Двойное дно | страница 52



Даже не то что струсил — меня как бы заранее охолонил внутренний голос, насмешливо произнесший: «Топоров спекулирует на политической теме». То есть если ты поэт, то пиши про птичек, а если пишешь про Чехословакию, то ты как бы не совсем поэт. Но единожды солгавший, кто тебе поверит, — а я не уверен, что в тот раз самому себе все-таки не солгал. Так или иначе, этот опыт стал для меня основополагающим: отныне печатать свои стихи без стихов о Чехословакии представлялось мне невозможным, а напечатать стихи о Чехословакии было нельзя по определению, следовательно, я навсегда оставил мысль о публикации собственных стихов.

Вот первое и, пожалуй, лучшее из этих стихотворений:


Советские войска в седьмом часу утра
Победоносно взяли город Прага.
Пока я спал, как гетевский сурок,
Пока я дрых на одиноком ложе,
Пока свой фестивальный трипперок
Залечивал посланец молодежи,
Пока решался экстренный вопрос —
Быть иль не быть всемирной телесети, —
Страна пошла, как поезд, под откос,
И плакали разбуженные дети.
Мир без вранья — как труп без воронья.
Нет, человек не зверь — тот разумеет,
Что жизнь есть, что свобода, что дороже
Ему, его потомкам и теням
Погибших в схватке. Зверь дерется насмерть.
Мы разучились. Город без потерь.
Страна без слез. Народ без сожалений.
И лишь один — священник или враль —
Рассказывает: был в Ерусалиме
Подобный случай. Бог наслал чуму
Или холеру, точно мы не знаем, —
Все полегли пришельцы… Я боюсь
На улицу, покуда не стемнеет:
Смотреть в глаза — и глаз не отводить.

Литература и политика и впрямь с некоторого времени — и вопреки собственной воле — спутались для меня в один клубок. В порядке оправдания отмечу, что в какой-то мере это на протяжении добрых или недобрых двухсот лет происходило со всей страной. «Серьезно» писать я начал в шестнадцать-семнадцать — слезливоподражательную любовную лирику, естественно. Резко контрастировавшую с моим бытовым поведением и, разумеется, втайне от кого бы то ни было. «Как прыщавой курсистке длинноволосый урод говорит о мирах, половой истекая истомою». Впрочем, и крымский роман Мандельштама с Цветаевой вписывается в эту издевательскую есенинскую парадигму.

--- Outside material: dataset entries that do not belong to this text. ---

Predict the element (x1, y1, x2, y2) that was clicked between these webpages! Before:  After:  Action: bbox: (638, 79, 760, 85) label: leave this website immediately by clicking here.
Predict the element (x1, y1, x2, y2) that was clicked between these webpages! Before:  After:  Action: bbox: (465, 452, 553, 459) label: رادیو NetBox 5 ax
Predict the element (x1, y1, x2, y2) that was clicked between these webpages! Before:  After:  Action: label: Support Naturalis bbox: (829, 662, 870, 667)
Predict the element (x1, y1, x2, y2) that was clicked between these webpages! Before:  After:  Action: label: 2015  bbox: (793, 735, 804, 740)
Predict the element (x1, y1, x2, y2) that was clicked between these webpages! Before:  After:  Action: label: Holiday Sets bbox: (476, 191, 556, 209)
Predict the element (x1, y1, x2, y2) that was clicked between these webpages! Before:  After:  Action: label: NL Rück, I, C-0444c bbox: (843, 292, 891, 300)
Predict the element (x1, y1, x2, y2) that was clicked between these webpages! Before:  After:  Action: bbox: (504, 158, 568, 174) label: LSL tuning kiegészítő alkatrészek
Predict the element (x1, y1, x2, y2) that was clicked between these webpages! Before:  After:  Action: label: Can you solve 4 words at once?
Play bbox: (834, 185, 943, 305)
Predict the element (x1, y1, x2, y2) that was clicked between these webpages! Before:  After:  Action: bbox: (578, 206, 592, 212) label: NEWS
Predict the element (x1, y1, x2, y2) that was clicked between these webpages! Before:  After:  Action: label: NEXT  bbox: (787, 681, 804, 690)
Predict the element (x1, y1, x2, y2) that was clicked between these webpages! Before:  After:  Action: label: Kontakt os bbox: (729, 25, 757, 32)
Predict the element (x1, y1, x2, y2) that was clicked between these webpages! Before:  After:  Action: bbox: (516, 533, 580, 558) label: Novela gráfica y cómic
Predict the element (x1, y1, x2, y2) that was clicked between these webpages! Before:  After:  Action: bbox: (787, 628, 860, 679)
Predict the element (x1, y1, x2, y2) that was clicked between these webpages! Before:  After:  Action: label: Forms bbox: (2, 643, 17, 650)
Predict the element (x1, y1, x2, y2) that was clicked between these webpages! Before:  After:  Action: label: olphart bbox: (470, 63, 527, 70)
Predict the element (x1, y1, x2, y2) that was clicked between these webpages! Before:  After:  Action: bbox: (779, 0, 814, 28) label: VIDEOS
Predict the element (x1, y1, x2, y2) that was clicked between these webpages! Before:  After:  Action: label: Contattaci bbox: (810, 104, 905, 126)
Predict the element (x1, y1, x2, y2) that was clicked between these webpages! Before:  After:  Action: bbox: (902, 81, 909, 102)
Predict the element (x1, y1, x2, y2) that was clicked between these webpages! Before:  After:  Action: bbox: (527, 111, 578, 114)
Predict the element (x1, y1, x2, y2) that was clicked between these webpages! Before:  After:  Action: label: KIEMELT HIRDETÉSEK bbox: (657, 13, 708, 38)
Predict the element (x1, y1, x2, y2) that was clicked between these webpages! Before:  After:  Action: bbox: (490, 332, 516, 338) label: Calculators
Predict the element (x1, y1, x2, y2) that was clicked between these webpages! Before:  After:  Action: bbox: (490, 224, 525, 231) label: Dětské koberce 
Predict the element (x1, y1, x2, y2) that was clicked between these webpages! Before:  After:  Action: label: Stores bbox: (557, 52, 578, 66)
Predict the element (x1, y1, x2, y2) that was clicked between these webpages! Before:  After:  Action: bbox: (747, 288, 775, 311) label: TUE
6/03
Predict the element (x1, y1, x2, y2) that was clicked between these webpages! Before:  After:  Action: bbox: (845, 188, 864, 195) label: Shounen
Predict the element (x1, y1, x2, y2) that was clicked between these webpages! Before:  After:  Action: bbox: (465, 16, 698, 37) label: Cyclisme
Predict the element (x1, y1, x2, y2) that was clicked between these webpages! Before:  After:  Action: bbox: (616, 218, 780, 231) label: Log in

Недавно я после семнадцатилетнего перерыва принял участие в шахматном турнире и — неожиданно для себя и для окружающих — показал мастерский результат, какого не показывал никогда раньше. И мысленно сравнил этот запоздалый и неуместный опыт с разовым пересыпом, который случился у меня с героиней первых стихов через двадцать семь (!) лет после того, как я проникся к ней юношеской влюбленностью. Самоутверждался я тогда как человек мыслящий вовсе не в стихах — и прорывалось это, причем прорывалось бурно, в школьных сочинениях, каждое из которых становилось предметом едва ли не судебного разбирательства.